Lloyd Evans Lloyd Evans

Approaches perfection: Medea, @sohoplace, reviewed

Plus: an eccentric night of diplomatic knockabout starring Clive Anderson at Park Theatre

Sophie Okonedo is wonderfully glamorous as the damaged and dangerous princess Medea @sohoplace. Photo: Manuel Harlan 
issue 04 March 2023

Winner’s Curse is a hybrid drama by Dan Patterson and Daniel Taub which opens as a lecture by a fictional diplomat, Hugo Leitski (a dinner-jacketed Clive Anderson). Leitski offers to teach us the subtle art of negotiation. An expert diplomat, he explains, must convince each side that they’re the winners in the negotiation and that their opponents have lost. In his youth he helped to broker peace between two Slavic nations, Karvistan and Moldonia, and the action switches from Leitksi’s lecture room to a seedy hotel, the Black Lagoon Lodge, where the peace deal was agreed.

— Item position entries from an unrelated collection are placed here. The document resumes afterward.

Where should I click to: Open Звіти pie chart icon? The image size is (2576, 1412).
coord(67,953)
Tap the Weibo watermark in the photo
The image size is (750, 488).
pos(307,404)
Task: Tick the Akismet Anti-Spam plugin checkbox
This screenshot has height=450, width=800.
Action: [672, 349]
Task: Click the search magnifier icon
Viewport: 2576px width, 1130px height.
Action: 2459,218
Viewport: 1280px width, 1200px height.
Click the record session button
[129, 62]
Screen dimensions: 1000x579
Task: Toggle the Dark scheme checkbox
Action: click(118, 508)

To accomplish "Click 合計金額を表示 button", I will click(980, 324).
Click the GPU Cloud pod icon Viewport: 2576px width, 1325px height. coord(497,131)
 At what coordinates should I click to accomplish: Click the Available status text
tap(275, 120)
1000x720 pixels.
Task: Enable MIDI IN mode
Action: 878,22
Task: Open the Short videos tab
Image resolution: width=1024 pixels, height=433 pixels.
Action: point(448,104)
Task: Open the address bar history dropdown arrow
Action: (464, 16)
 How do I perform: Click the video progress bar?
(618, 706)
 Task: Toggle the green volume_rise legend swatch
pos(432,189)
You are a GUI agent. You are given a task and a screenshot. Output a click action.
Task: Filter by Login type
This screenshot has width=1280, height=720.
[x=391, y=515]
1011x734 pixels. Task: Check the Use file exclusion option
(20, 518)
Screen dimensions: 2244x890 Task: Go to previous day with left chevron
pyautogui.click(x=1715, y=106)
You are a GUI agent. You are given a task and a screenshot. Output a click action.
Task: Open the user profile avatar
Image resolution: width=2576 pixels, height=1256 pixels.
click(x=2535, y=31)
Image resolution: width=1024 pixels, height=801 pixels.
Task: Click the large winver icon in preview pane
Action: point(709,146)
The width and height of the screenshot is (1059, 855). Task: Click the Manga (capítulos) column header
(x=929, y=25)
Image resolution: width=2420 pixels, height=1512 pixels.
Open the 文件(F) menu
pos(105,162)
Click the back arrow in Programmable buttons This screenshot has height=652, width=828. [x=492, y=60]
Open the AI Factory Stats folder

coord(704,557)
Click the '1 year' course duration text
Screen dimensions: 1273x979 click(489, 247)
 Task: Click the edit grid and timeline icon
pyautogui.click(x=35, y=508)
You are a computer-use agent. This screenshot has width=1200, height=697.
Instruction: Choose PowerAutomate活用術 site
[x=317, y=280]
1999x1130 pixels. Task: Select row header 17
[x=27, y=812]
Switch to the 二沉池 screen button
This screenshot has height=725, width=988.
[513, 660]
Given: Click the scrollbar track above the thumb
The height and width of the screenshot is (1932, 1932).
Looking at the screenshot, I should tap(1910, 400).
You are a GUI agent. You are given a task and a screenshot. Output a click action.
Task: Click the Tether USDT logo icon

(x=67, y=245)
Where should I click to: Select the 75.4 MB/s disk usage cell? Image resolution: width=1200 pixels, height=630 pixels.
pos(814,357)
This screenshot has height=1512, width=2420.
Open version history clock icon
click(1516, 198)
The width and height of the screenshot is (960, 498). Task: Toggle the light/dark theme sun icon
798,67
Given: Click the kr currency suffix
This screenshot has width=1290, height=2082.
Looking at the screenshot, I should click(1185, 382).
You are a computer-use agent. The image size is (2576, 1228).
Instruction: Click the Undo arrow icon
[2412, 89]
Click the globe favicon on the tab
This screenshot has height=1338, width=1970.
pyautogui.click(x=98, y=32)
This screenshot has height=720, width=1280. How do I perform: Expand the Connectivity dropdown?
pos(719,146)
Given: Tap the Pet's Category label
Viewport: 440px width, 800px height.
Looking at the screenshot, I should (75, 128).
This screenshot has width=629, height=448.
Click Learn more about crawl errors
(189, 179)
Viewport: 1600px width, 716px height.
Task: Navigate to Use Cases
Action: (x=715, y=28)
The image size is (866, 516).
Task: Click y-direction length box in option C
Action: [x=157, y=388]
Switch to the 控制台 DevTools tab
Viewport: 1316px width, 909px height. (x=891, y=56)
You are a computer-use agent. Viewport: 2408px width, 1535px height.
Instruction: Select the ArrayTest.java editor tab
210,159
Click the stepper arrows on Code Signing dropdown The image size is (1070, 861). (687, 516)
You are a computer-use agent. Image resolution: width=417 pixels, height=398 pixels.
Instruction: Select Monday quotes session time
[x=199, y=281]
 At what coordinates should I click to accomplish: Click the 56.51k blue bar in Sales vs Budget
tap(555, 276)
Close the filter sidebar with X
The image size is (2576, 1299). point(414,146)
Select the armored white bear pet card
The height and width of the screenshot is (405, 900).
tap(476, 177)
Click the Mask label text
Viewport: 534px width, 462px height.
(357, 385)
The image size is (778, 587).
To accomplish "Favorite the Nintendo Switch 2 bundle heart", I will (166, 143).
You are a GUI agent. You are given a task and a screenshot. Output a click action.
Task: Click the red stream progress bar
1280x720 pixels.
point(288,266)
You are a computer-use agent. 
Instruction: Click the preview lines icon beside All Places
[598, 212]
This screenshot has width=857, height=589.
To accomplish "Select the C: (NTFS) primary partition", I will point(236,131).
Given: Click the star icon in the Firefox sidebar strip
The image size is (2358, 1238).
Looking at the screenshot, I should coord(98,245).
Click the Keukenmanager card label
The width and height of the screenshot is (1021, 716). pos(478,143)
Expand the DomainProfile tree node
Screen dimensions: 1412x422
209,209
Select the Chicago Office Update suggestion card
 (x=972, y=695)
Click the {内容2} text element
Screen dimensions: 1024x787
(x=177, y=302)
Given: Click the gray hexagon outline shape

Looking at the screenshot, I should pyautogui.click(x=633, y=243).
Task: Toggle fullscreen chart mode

Clive Anderson’s skilfully improvised performance is the beating heart of this enjoyable comedy-lecture

The lodge is run by a wonderfully sardonic widow, Vaslika, who asks each new guest which party they belong to. ‘Liars or blackmailers?’ As the talks continue, she stomps off to hunt wild game and keeps returning to the lobby with fresh prey slung from her shoulder: squirrels, seagulls, pigeons, pike and carp – at least that’s what they look like. Her long-lost husband’s ashes reside in an urn which Vaslika cradles tenderly. ‘He took seven bullets,’ she says, giving the urn a shake. The bullets rattle inside it.

The fast-moving comedy of the Moldonia scenes is varied with examples of deal-making enacted by the cast. Consider a Ming vase on sale in a market. The seller names his price, $5,000, and you offer him $100. If he accepts instantly, you will know that you overpaid. But suppose he reduces his price gradually, and with enormous shows of reluctance, while you increase your offer until a deal is reached at $3,000. You’ll feel assured that you made a terrific bargain. That’s the key. The specific terms are irrelevant. The emotional attitude of the deal-maker is crucial. Each side wants to believe that they’ve dragged concessions unwillingly from their rivals.